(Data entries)

◆ ◆ ◆

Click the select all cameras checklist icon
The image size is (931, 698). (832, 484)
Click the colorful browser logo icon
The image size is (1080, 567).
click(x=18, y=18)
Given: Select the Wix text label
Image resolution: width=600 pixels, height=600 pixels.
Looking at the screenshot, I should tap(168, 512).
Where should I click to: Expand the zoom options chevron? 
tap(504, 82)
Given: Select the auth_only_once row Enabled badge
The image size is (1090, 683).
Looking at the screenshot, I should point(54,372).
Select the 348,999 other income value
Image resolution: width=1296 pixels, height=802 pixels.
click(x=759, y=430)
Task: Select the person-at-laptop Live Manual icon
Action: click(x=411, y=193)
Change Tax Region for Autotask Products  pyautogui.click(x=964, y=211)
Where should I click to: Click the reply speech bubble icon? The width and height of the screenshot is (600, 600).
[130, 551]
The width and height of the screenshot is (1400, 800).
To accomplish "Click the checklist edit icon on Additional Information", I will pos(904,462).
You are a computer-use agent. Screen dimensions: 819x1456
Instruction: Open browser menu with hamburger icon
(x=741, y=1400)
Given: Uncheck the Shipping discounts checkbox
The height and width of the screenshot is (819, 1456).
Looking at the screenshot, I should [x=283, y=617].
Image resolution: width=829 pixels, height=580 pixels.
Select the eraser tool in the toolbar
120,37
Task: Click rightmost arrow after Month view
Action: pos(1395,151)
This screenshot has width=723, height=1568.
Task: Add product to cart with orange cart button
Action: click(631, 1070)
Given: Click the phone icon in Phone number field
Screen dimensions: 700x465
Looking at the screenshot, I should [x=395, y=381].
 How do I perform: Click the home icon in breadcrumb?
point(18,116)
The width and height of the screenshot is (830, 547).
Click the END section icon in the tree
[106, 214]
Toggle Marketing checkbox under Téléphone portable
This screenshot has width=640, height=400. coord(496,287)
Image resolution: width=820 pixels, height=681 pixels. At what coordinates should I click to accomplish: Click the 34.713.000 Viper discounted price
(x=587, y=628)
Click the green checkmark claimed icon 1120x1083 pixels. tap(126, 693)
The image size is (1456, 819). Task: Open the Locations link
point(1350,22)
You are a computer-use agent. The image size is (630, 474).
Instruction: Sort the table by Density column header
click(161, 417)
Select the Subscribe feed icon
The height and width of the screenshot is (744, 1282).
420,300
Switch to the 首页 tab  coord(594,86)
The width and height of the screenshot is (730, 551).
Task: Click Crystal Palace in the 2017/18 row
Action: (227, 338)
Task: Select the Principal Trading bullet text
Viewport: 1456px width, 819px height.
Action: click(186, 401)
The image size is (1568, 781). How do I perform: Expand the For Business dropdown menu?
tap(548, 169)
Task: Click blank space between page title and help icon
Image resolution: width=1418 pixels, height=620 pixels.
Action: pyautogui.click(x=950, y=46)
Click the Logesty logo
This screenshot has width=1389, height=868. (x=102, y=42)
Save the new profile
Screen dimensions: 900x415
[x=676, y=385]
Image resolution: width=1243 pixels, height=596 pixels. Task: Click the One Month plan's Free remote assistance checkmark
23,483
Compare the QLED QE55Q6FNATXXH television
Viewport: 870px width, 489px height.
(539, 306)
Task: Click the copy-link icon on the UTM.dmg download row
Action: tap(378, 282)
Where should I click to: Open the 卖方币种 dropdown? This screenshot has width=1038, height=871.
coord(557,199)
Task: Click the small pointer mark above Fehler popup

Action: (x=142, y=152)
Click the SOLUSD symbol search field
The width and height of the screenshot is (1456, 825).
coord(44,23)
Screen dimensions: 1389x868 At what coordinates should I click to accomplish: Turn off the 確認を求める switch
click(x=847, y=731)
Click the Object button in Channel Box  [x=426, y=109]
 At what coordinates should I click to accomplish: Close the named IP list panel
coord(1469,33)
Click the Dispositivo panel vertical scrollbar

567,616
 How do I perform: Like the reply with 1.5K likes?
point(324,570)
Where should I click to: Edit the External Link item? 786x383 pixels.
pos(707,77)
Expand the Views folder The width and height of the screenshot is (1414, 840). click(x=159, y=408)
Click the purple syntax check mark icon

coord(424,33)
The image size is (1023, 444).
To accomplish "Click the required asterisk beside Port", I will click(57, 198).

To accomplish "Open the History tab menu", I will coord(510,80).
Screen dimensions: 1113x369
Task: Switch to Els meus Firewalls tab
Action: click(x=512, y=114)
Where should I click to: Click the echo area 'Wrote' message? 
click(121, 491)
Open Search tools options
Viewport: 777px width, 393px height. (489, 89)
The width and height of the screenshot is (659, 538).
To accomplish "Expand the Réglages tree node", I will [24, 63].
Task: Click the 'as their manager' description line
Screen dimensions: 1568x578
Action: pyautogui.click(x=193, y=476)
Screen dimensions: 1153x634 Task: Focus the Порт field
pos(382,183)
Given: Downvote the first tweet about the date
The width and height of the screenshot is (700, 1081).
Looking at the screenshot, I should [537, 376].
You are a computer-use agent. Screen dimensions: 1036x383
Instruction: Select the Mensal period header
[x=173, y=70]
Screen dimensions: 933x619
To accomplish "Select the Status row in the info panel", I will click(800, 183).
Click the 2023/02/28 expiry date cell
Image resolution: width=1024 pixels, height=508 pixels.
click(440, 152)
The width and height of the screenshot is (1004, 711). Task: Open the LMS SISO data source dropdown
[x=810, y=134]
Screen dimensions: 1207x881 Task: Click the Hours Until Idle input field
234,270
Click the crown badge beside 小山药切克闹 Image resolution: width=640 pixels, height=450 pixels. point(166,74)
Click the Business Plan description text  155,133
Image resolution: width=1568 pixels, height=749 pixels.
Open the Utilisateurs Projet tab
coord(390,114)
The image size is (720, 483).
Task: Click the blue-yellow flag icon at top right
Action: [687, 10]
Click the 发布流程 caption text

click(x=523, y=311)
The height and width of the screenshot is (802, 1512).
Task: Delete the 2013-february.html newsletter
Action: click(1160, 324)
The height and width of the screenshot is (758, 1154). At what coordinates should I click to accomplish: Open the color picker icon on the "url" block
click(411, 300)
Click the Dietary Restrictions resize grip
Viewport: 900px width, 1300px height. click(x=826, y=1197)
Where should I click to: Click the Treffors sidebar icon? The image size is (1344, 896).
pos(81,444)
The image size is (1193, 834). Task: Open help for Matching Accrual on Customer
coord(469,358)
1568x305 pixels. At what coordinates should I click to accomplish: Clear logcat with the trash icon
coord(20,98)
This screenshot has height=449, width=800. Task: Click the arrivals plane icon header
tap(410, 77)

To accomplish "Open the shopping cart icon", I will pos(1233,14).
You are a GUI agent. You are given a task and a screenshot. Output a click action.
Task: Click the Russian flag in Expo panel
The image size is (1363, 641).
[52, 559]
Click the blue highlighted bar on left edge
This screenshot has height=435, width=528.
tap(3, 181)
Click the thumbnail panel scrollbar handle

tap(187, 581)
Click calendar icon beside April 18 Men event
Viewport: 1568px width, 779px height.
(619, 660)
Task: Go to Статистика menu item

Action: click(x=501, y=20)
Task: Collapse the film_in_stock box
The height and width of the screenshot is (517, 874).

◆ ◆ ◆

_Description of the task:_
Using the records above, filter out every line that lacks the string "badge" and copy the rest.

_Output of the exercise:_
Given: Select the auth_only_once row Enabled badge
Click the crown badge beside 小山药切克闹 Image resolution: width=640 pixels, height=450 pixels. point(166,74)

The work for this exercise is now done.